And that's Mount Rainier, an active stratovolcano today.
We have five of them in our state.
But what if I told you, if we go back into the history of the Cascades, there were dozens more that used to stand at different places, but had similar shapes to Mount Rainier or Mount Adams.
Where did one of those ghost volcanoes used to stand?
Right here at Cash Prairie.
There's been a lot of careful work up here in the mountains of the Cascades by geologists.
We now realize there's a 46 million year history of volcanic activity in the Cascades.
But does that mean that Mount Adams here, over my shoulder, is 46 million years old?
The answer is no.
Individual stratovolcanoes in the Cascades have a 2 million year life span, and Mount Adams is only 1 million years old.
And Mount Rainier is younger than that.
It's half a million years old.
So this life span is a real thing.
There's a million and a half more years of life for Mount Rainier before it totally goes away.
The magma will stop rising.
The mountain will be cold and will be crumbling through erosion.
That concept of totally erased volcanoes, that's the ghost volcano idea.
And there are bones of all of these old ghost volcanoes all through the low country of the Cascades.
You just have to know where to look.
This is a hiking trail full of pumice.
You can see it.
I've got a block right here to show you.
This is up on Cash Prairie.
More than 6000ft elevation.
It's a nice little secret spot high in the Cascades here.
This pumice is fragile.
It's got holes in it.
Gas bubbles.
It's got broken blocks of other volcanic material, and the key point is, if you find pumice lying loose on the ground, that means you are nearby to an active volcano.
And maybe the eruption was just a few hundred years ago, or maybe a couple thousand years ago, and the pumice fell through the sky, came from that erupting volcano, like Mount Rainier or Mount Adams.
I can see them right now, but the dirty little secret is this is not pumice.
I know it looks like it, but it is not.
It's too heavy.
The heft of this stuff is wrong for pumice.
And in fact, this material is the top of a thick layer of bedrock that makes up Cash Prairie, that's 25 million years old, and tells a tale of a volcanic explosion, much older and much bigger than what we were just trying to visualize a couple of minutes ago.
Let's drop over the ridge and look at that bedrock.
So our quote unquote pumice is not pumice.
It's right there on the trail.
But what did we just decide?
We decided that those loose blocks did not form in loose blocks.

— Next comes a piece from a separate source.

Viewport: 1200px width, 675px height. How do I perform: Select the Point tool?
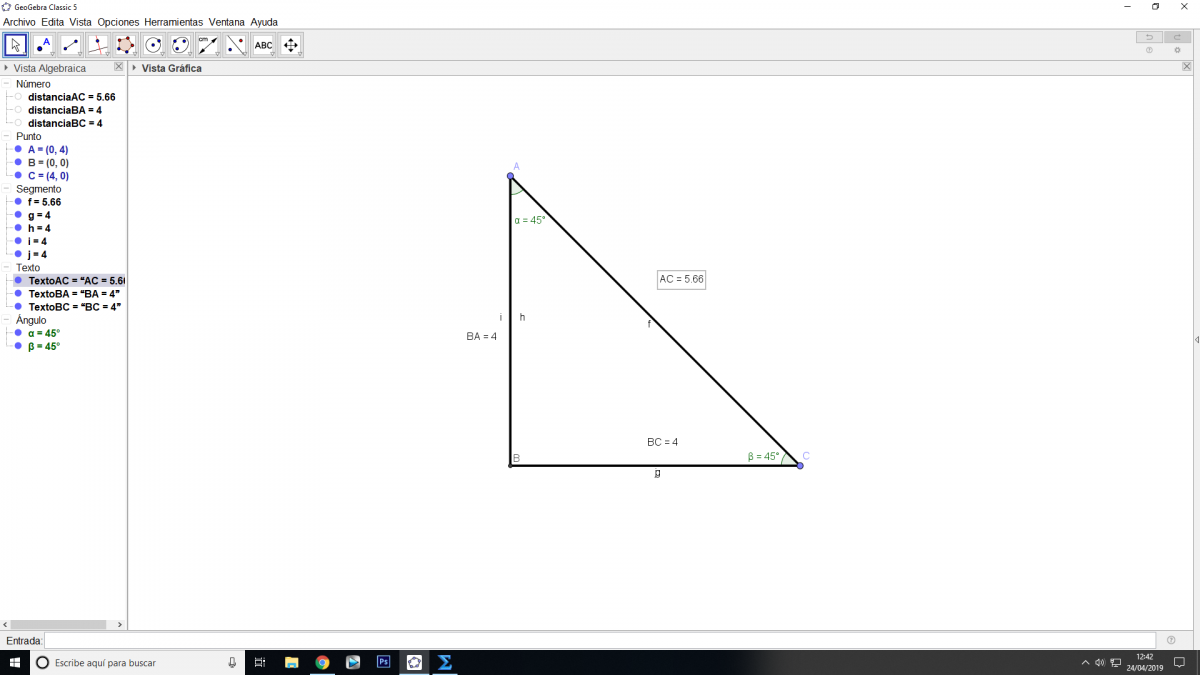[42, 45]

They formed in this solid mass of bedrock.
And this thing rings.
This thing is solid.
And it's been dated at 25 million years old.

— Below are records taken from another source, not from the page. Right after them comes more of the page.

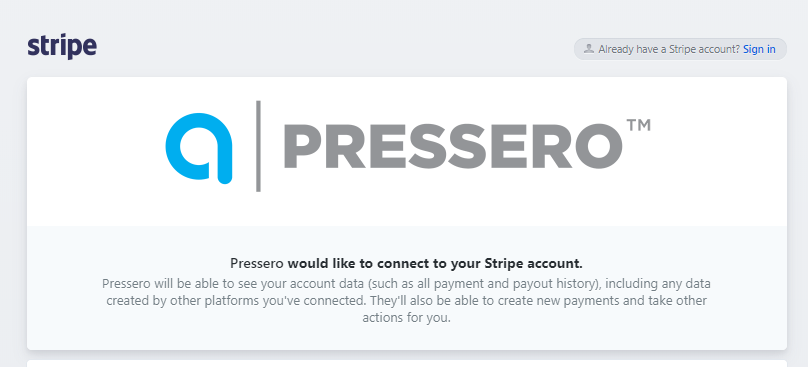Click the Stripe logo in the header
The image size is (808, 367).
62,47
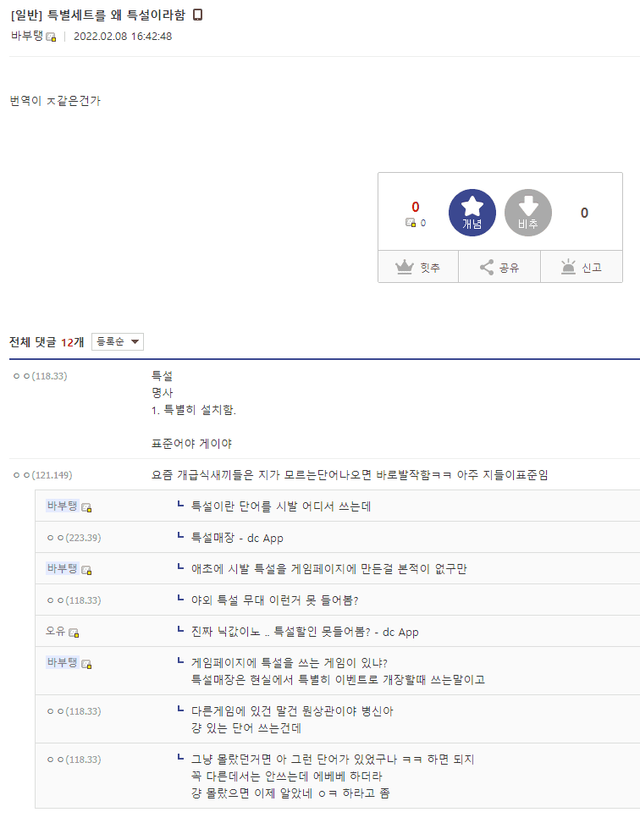640x819 pixels.
Task: Report the post with 신고 siren button
Action: [x=581, y=267]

This is the tuff of Cash Prairie.
It's an ash flow tuff, meaning there was a volcanic explosion here 25 million years ago.
You take a cone volcano and you blow it up, and you have a traveling, ground hugging cloud of white hot ash and gas and rocks.
You can see some of the rocks that were swept up in this ground hugging hurricane of hot rock.
And eventually that pyroclastic flow runs out of energy.
It sits, it loses its heat, and it welds together into this permanent record of what happened that long ago.
So we're thinking about what ghost volcanoes are in this episode, right?
A cone volcano that once stood, and after 2 million years, it gets eroded away completely.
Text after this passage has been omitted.